We implement the minimum necessary standard through:

  • Role-based access controls: Our platform enforces granular role-based access so that each user and system component can access only the specific data elements required for their function. For example, a customer service representative assisting with an enrollment question can view plan selections and coverage details but cannot access Social Security numbers or financial account information
  • Data segmentation: We segment PHI within our systems so that different categories of data (identification, enrollment, financial, health-related) are accessible independently, allowing us to limit access based on the specific task being performed
  • Carrier data transmissions: Our EDI feeds to insurance carriers include only the data elements required by the carrier's enrollment specifications and the applicable HIPAA transaction standards. We do not transmit unnecessary data elements
  • Internal policies: Our workforce members are trained on the minimum necessary standard and are instructed to access, use, and disclose only the PHI needed to perform their specific job responsibilities
  • Regular review: We periodically review our access controls, data flows, and disclosure practices to ensure ongoing compliance with the minimum necessary standard

9. Employee Training

We recognize that HIPAA compliance depends on the knowledge and vigilance of every member of our workforce.

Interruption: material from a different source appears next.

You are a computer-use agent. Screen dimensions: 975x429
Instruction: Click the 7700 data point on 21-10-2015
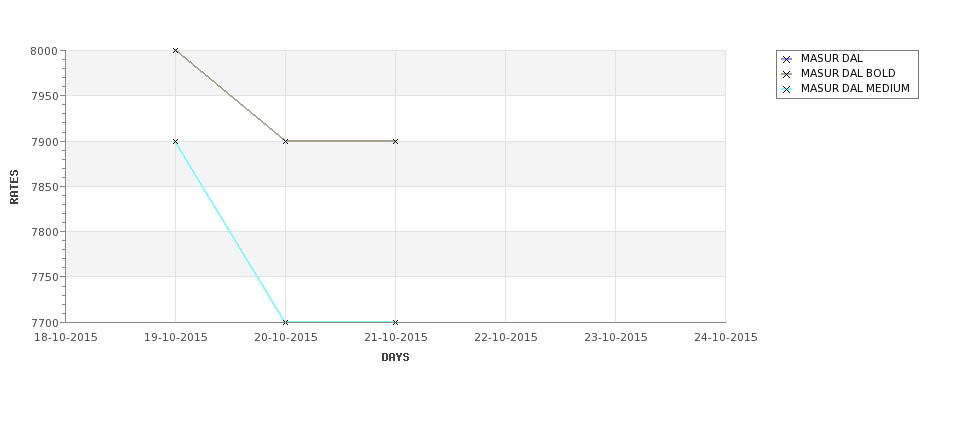[x=396, y=323]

Our training program is designed to ensure that all individuals who may access PHI understand their obligations and the importance of protecting health information.

HIPAA Training

  • New hire training: All new employees and contractors receive comprehensive HIPAA training within their first week of employment, before they are granted access to any systems containing PHI. Training covers the HIPAA Privacy Rule, Security Rule, Breach Notification Rule, and our internal policies and procedures
  • Annual refresher training: All workforce members complete annual HIPAA refresher training that includes updates on regulatory changes, new threats and vulnerabilities, lessons learned from security incidents (de-identified), and reinforcement of key policies and procedures
  • Role-specific training: Employees in roles with elevated access to PHI (such as implementation specialists, support engineers, and data analysts) receive additional role-specific training on data handling procedures, access controls, and the minimum necessary standard as it applies to their function
  • Training documentation: We maintain records of all training completions, including the date of training, content covered, and verification of understanding, for a minimum of six (6) years as required by 45 CFR 164.530(j)

Security Awareness

  • Ongoing awareness campaigns: We conduct regular security awareness activities including simulated phishing exercises, security tips and reminders, and awareness communications about current threats and social engineering techniques
  • Incident reporting education: All workforce members are trained on how to identify and report potential security incidents, privacy violations, and suspected breaches. We maintain a culture of reporting and do not penalize good-faith reports
  • Clean desk and clean screen policies: Workforce members are trained on physical security practices including securing paper documents containing PHI, locking workstations when unattended, and properly disposing of PHI

10. Contact Information

If you have questions about this HIPAA Notice or our HIPAA compliance practices, or if you wish to report a potential HIPAA violation or security concern, please contact our HIPAA Privacy Officer:

HIPAA Privacy Officer
OPM Benefits, Inc.
200 West Madison Street, Suite 2100
Chicago, IL 60606

Email: privacy@opm-benefits.com
Phone: (312) 555-0180

You may also file a complaint directly with the U.S. Department of Health and Human Services Office for Civil Rights:

U.S. Department of Health and Human Services
Office for Civil Rights
200 Independence Avenue, S.W.
Washington, D.C. 20201

Phone: 1-800-368-1019
TDD: 1-800-537-7697
Website: www.hhs.gov/ocr
Complaint Portal: ocrportal.hhs.gov

No individual will face retaliation for filing a complaint about our privacy or security practices, whether the complaint is made to OPM Benefits, to the Covered Entity, or to the Office for Civil Rights.